My morality, my religion, my internal compass is not the same as everyone else, but if we center the work around the restoration of human dignity, that won’t matter—it will be easy. We must recognize that injustice demands taking humanity away from people.”
I also got to ask her what she hopes to gain from this experience.
She told me that she is a “perpetual student” and knows that learning never really ends; however, she hopes to use her previous experiences to educate others as well. She referenced the process of writing her book, Dr. T: A Guide to Sexual Health and Pleasure, as an excellent way to frame this. She couldn’t have written the book without her experience as a medical provider, so in hindsight, it took her 12 years to write the book because it included the learning and the teaching.
I also want to mention that in our discussion, we got around to the topic of how her experiences as a Black woman, a South African woman, and (in her own words) a fat woman, will truly bring a lot of power to her appointment. Growing up in a militarized country as a Black woman during apartheid makes her incredibly familiar with the rights abuses others throughout the world are going through.
Finally, I asked her about the backlash she’s received since her appointment.
“Ultimately, I’m not in the job to be liked. This is about human rights, that’s what holds everything together.
All of my different parts can co-exist, and those who are committed to the journey of justice will show up regardless of if I’m an abortion provider or if I am a vocal advocate for sex workers. My mantra (taken from Loretta Ross) is you have to call instead of call out.
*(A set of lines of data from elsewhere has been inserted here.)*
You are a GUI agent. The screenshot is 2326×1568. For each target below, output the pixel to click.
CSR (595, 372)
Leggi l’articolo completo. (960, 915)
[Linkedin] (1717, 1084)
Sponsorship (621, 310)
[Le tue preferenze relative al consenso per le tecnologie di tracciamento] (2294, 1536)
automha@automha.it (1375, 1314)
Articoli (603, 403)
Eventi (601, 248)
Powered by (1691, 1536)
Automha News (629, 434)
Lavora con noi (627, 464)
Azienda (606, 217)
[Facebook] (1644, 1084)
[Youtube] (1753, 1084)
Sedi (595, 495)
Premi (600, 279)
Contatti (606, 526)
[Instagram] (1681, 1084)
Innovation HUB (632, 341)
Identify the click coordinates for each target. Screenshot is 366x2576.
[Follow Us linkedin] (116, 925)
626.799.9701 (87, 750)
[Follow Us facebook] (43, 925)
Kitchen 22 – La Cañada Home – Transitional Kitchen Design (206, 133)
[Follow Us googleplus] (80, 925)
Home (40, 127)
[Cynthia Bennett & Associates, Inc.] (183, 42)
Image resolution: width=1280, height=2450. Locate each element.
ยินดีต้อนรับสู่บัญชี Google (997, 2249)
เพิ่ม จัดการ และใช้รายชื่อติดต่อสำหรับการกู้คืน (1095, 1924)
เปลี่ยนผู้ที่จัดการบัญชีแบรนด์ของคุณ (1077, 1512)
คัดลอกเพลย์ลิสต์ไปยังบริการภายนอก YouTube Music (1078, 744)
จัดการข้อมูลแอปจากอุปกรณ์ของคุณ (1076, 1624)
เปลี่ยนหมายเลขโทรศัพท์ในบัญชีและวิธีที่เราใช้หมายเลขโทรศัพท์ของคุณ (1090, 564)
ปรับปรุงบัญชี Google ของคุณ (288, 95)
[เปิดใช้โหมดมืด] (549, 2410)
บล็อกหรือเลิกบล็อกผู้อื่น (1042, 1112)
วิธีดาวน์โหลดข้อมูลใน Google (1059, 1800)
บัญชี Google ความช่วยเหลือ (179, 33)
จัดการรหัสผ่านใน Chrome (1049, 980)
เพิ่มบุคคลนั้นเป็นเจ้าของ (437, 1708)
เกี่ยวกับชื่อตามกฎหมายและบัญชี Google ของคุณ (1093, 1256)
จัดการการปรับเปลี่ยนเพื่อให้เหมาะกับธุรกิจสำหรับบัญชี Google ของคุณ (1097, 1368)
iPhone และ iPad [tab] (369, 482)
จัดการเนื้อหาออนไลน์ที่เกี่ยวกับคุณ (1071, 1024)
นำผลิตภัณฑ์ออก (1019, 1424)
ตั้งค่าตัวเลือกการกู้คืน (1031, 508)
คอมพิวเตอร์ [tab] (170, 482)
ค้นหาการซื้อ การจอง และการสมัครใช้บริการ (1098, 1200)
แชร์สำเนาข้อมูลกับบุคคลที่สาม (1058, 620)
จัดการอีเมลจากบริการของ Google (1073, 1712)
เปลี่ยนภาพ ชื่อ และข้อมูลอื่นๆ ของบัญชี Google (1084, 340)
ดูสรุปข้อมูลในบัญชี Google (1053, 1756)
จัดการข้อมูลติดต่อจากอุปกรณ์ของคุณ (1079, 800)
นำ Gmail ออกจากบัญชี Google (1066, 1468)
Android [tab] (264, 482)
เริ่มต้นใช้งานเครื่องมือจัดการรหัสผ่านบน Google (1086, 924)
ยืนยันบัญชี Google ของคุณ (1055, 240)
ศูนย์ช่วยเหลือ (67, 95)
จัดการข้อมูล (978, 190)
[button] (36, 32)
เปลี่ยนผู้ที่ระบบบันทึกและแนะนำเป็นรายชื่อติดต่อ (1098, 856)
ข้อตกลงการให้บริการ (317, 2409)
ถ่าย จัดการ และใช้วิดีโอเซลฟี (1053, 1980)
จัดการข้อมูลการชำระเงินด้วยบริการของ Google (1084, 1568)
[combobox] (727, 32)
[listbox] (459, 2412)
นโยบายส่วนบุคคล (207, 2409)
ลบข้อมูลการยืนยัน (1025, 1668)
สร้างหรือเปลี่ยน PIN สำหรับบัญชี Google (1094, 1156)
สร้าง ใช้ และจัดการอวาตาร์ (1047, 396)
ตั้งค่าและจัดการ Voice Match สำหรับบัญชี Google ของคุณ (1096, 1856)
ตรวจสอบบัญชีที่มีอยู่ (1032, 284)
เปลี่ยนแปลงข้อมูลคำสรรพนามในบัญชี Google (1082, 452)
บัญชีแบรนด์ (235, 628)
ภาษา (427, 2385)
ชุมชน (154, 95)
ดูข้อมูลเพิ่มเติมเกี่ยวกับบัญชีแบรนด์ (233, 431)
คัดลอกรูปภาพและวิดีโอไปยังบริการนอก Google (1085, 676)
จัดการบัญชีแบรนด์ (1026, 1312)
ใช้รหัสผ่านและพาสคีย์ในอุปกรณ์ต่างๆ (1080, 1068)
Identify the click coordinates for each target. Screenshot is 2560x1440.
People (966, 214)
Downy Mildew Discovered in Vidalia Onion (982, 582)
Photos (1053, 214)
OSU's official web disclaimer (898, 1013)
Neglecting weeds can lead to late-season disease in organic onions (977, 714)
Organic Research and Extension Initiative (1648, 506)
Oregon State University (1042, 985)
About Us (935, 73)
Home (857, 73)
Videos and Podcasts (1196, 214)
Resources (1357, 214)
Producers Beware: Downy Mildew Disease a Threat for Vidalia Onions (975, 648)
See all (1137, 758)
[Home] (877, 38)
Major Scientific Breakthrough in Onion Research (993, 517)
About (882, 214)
I believe it’s up to people who are ignorant to come forward and unlearn (effectively call themselves out) and the work of calling in is about doing the work with love and care.
I don’t think everyone will agree and like what I’m saying all the time, and that is not my expectation, as I too do not always like or agree however the commitment is always to the protection of human rights.
I do the work to be knowledgeable on what’s going on, and my life’s mission is to “(re)center the margins”, elevate the people who are silenced, and use my position to benefit them. The work speaks for itself. The truth speaks for itself.
I am encouraged by the messages of support for me in this role as Special Rapporteur, coming from the region as well as internationally.”